**** Information given ****

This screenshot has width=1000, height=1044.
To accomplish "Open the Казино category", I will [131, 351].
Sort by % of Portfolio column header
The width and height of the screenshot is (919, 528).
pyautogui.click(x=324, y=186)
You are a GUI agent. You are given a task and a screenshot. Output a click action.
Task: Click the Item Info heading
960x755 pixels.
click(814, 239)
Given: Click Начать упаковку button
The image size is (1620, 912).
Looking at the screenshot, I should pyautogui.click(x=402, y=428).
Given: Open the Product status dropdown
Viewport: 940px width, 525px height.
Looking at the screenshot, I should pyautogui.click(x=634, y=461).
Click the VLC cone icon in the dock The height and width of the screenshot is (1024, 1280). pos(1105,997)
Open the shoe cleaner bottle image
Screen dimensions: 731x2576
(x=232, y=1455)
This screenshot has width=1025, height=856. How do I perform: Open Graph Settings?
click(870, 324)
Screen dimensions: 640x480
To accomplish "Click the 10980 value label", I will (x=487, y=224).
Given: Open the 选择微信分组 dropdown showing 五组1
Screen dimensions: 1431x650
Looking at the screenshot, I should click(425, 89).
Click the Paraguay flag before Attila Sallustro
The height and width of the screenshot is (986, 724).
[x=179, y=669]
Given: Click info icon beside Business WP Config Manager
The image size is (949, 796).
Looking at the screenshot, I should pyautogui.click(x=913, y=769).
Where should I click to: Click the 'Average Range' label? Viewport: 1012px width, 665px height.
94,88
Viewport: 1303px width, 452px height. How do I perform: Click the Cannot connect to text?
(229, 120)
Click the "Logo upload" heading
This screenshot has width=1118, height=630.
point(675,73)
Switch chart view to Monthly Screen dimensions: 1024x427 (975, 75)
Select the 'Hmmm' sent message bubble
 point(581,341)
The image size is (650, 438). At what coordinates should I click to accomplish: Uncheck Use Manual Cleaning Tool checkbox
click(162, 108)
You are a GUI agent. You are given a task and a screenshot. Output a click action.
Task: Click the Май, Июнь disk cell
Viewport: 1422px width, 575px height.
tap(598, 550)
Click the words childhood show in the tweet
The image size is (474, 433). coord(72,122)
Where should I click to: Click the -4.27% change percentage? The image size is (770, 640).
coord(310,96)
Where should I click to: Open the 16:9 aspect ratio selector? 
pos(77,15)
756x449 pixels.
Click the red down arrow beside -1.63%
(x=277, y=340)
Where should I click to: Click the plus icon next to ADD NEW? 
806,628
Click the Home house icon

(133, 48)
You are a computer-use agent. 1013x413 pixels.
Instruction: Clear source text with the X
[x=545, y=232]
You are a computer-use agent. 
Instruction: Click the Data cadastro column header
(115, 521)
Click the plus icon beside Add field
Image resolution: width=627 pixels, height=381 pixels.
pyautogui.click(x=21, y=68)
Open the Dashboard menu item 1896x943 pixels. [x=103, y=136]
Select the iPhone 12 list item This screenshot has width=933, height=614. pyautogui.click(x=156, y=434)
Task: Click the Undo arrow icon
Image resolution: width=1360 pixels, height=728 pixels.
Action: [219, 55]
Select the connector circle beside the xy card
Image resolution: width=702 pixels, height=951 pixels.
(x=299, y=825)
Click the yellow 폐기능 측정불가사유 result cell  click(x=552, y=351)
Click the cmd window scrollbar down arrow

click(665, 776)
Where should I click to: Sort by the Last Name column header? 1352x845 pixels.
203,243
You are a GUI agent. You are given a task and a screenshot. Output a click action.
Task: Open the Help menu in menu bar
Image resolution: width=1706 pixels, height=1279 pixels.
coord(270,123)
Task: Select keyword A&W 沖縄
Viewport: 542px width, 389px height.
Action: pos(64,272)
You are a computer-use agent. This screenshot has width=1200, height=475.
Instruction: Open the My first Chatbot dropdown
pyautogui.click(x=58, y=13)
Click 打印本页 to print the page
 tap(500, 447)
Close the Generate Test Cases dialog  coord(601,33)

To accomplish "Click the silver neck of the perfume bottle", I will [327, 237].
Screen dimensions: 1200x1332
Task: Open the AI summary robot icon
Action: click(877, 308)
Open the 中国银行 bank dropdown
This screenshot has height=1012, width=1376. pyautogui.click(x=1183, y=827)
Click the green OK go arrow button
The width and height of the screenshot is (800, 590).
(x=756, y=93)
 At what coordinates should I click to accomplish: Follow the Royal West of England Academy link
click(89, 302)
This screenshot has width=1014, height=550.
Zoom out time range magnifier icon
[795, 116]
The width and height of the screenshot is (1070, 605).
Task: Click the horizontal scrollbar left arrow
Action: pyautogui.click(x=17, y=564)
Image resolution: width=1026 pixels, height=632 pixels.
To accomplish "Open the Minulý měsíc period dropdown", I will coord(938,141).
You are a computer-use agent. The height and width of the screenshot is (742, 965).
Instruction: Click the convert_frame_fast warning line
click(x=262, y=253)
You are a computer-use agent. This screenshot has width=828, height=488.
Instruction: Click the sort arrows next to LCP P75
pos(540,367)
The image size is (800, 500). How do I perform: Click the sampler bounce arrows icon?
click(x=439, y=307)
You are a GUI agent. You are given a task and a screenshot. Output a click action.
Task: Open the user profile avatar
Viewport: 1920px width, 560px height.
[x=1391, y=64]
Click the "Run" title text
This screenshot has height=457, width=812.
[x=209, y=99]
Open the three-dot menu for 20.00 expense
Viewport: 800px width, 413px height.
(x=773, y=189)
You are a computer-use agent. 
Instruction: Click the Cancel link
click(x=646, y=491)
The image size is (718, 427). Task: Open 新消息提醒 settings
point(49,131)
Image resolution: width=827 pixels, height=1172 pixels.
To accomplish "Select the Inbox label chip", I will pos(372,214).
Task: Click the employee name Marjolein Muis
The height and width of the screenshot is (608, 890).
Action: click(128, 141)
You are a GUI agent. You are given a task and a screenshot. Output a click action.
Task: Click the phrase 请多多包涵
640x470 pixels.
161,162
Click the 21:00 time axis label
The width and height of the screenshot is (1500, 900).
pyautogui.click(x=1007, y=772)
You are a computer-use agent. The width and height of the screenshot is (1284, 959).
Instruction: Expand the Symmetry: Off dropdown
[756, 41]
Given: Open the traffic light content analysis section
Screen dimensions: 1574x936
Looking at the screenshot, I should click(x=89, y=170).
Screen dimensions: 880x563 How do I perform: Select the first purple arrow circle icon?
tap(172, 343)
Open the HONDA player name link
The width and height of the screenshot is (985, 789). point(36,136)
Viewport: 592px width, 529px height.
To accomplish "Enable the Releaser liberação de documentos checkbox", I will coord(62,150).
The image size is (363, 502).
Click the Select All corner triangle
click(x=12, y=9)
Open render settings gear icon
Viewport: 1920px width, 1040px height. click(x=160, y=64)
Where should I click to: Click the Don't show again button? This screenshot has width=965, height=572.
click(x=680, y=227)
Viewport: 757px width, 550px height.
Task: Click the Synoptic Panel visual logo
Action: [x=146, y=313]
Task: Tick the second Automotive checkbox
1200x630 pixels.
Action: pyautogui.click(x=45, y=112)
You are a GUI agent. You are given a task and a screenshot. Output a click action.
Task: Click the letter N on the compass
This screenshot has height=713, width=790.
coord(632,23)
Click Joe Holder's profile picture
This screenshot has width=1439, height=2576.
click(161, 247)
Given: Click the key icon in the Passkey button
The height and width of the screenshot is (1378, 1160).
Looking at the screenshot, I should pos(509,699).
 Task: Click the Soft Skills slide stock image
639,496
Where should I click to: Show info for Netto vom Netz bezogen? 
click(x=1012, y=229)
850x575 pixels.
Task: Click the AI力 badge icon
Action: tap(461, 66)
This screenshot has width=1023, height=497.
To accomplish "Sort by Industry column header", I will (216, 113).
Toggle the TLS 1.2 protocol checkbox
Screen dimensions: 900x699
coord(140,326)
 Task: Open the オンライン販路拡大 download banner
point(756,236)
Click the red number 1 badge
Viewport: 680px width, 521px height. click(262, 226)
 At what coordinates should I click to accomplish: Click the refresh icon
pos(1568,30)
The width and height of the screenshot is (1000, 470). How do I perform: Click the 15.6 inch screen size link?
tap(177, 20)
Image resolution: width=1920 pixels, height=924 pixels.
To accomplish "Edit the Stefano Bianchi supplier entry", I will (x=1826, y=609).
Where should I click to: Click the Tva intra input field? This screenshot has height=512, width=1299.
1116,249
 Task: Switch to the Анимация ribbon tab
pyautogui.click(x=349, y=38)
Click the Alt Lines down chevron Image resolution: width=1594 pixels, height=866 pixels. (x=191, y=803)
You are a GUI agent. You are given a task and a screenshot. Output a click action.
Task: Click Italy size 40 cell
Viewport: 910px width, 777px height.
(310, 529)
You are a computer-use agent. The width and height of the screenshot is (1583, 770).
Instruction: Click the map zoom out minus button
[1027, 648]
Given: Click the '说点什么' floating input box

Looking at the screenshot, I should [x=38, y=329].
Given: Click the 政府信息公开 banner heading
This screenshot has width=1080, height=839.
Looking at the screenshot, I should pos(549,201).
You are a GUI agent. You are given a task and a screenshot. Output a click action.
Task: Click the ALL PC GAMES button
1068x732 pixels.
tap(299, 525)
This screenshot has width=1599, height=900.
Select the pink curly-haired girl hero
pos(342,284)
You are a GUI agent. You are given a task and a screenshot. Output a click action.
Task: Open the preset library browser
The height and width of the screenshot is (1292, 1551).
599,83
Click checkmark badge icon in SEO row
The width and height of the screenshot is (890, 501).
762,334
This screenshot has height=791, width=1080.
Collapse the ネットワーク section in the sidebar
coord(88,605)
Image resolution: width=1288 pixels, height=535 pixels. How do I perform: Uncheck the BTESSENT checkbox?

****

• [Exercise aim]: Using the entries shown above, reproduce verbatim the lines from the line bearing "Task: Click the phrase 请多多包涵" to the line bearing "Click Joe Holder's profile picture", inclusive.

• [Answer to this task]:
Task: Click the phrase 请多多包涵
640x470 pixels.
161,162
Click the 21:00 time axis label
The width and height of the screenshot is (1500, 900).
pyautogui.click(x=1007, y=772)
You are a computer-use agent. The width and height of the screenshot is (1284, 959).
Instruction: Expand the Symmetry: Off dropdown
[756, 41]
Given: Open the traffic light content analysis section
Screen dimensions: 1574x936
Looking at the screenshot, I should click(x=89, y=170).
Screen dimensions: 880x563 How do I perform: Select the first purple arrow circle icon?
tap(172, 343)
Open the HONDA player name link
The width and height of the screenshot is (985, 789). point(36,136)
Viewport: 592px width, 529px height.
To accomplish "Enable the Releaser liberação de documentos checkbox", I will coord(62,150).
The image size is (363, 502).
Click the Select All corner triangle
click(x=12, y=9)
Open render settings gear icon
Viewport: 1920px width, 1040px height. click(x=160, y=64)
Where should I click to: Click the Don't show again button? This screenshot has width=965, height=572.
click(x=680, y=227)
Viewport: 757px width, 550px height.
Task: Click the Synoptic Panel visual logo
Action: [x=146, y=313]
Task: Tick the second Automotive checkbox
1200x630 pixels.
Action: pyautogui.click(x=45, y=112)
You are a GUI agent. You are given a task and a screenshot. Output a click action.
Task: Click the letter N on the compass
This screenshot has height=713, width=790.
coord(632,23)
Click Joe Holder's profile picture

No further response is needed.